---------- AVAILABLE RECORDS ----------

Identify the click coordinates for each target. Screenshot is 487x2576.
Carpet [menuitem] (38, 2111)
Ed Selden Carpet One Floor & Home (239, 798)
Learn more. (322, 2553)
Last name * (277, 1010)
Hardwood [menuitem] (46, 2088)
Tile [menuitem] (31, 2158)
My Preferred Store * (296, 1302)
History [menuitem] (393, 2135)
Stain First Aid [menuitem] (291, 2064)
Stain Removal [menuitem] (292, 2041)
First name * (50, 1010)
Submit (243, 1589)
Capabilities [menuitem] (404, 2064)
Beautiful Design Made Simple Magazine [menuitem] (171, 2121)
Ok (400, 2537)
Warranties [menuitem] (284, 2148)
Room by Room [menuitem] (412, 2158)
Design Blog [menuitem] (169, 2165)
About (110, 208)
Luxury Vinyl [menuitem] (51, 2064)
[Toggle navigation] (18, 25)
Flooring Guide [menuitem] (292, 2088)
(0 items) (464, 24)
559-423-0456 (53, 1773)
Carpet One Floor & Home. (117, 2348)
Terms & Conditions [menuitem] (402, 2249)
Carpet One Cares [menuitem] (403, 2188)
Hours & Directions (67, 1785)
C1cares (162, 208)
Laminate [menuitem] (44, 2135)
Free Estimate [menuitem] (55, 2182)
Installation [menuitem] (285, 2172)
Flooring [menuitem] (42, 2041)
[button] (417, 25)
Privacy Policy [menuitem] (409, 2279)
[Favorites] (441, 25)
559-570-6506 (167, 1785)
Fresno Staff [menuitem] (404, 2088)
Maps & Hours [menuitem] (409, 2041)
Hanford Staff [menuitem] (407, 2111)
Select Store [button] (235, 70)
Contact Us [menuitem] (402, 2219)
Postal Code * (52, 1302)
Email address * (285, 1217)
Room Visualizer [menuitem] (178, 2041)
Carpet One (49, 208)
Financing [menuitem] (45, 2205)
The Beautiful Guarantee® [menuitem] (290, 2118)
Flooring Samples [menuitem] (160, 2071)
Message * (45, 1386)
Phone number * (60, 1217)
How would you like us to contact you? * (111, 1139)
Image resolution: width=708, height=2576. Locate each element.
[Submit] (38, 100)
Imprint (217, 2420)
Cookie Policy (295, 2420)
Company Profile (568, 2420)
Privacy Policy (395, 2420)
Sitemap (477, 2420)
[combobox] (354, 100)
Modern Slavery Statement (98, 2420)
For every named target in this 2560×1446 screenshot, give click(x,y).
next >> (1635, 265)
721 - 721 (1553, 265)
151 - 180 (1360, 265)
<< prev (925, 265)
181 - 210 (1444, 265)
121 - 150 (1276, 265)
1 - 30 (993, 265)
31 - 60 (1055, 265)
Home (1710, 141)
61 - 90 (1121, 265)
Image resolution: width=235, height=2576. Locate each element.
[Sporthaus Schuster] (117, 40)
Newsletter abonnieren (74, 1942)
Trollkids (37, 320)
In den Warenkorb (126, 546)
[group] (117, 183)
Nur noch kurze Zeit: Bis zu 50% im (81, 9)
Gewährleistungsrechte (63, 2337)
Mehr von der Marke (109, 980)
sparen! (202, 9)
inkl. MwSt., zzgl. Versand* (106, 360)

----------

**WHAT NEEDS TO BE DONE:** Reprint the entire listing exactly.

**RESULT OF THIS EXERCISE:**
Identify the click coordinates for each target. Screenshot is 487x2576.
Carpet [menuitem] (38, 2111)
Ed Selden Carpet One Floor & Home (239, 798)
Learn more. (322, 2553)
Last name * (277, 1010)
Hardwood [menuitem] (46, 2088)
Tile [menuitem] (31, 2158)
My Preferred Store * (296, 1302)
History [menuitem] (393, 2135)
Stain First Aid [menuitem] (291, 2064)
Stain Removal [menuitem] (292, 2041)
First name * (50, 1010)
Submit (243, 1589)
Capabilities [menuitem] (404, 2064)
Beautiful Design Made Simple Magazine [menuitem] (171, 2121)
Ok (400, 2537)
Warranties [menuitem] (284, 2148)
Room by Room [menuitem] (412, 2158)
Design Blog [menuitem] (169, 2165)
About (110, 208)
Luxury Vinyl [menuitem] (51, 2064)
[Toggle navigation] (18, 25)
Flooring Guide [menuitem] (292, 2088)
(0 items) (464, 24)
559-423-0456 (53, 1773)
Carpet One Floor & Home. (117, 2348)
Terms & Conditions [menuitem] (402, 2249)
Carpet One Cares [menuitem] (403, 2188)
Hours & Directions (67, 1785)
C1cares (162, 208)
Laminate [menuitem] (44, 2135)
Free Estimate [menuitem] (55, 2182)
Installation [menuitem] (285, 2172)
Flooring [menuitem] (42, 2041)
[button] (417, 25)
Privacy Policy [menuitem] (409, 2279)
[Favorites] (441, 25)
559-570-6506 (167, 1785)
Fresno Staff [menuitem] (404, 2088)
Maps & Hours [menuitem] (409, 2041)
Hanford Staff [menuitem] (407, 2111)
Select Store [button] (235, 70)
Contact Us [menuitem] (402, 2219)
Postal Code * (52, 1302)
Email address * (285, 1217)
Room Visualizer [menuitem] (178, 2041)
Carpet One (49, 208)
Financing [menuitem] (45, 2205)
The Beautiful Guarantee® [menuitem] (290, 2118)
Flooring Samples [menuitem] (160, 2071)
Message * (45, 1386)
Phone number * (60, 1217)
How would you like us to contact you? * (111, 1139)
Image resolution: width=708, height=2576. Locate each element.
[Submit] (38, 100)
Imprint (217, 2420)
Cookie Policy (295, 2420)
Company Profile (568, 2420)
Privacy Policy (395, 2420)
Sitemap (477, 2420)
[combobox] (354, 100)
Modern Slavery Statement (98, 2420)
For every named target in this 2560×1446 screenshot, give click(x,y).
next >> (1635, 265)
721 - 721 (1553, 265)
151 - 180 (1360, 265)
<< prev (925, 265)
181 - 210 (1444, 265)
121 - 150 (1276, 265)
1 - 30 (993, 265)
31 - 60 (1055, 265)
Home (1710, 141)
61 - 90 (1121, 265)
Image resolution: width=235, height=2576. Locate each element.
[Sporthaus Schuster] (117, 40)
Newsletter abonnieren (74, 1942)
Trollkids (37, 320)
In den Warenkorb (126, 546)
[group] (117, 183)
Nur noch kurze Zeit: Bis zu 50% im (81, 9)
Gewährleistungsrechte (63, 2337)
Mehr von der Marke (109, 980)
sparen! (202, 9)
inkl. MwSt., zzgl. Versand* (106, 360)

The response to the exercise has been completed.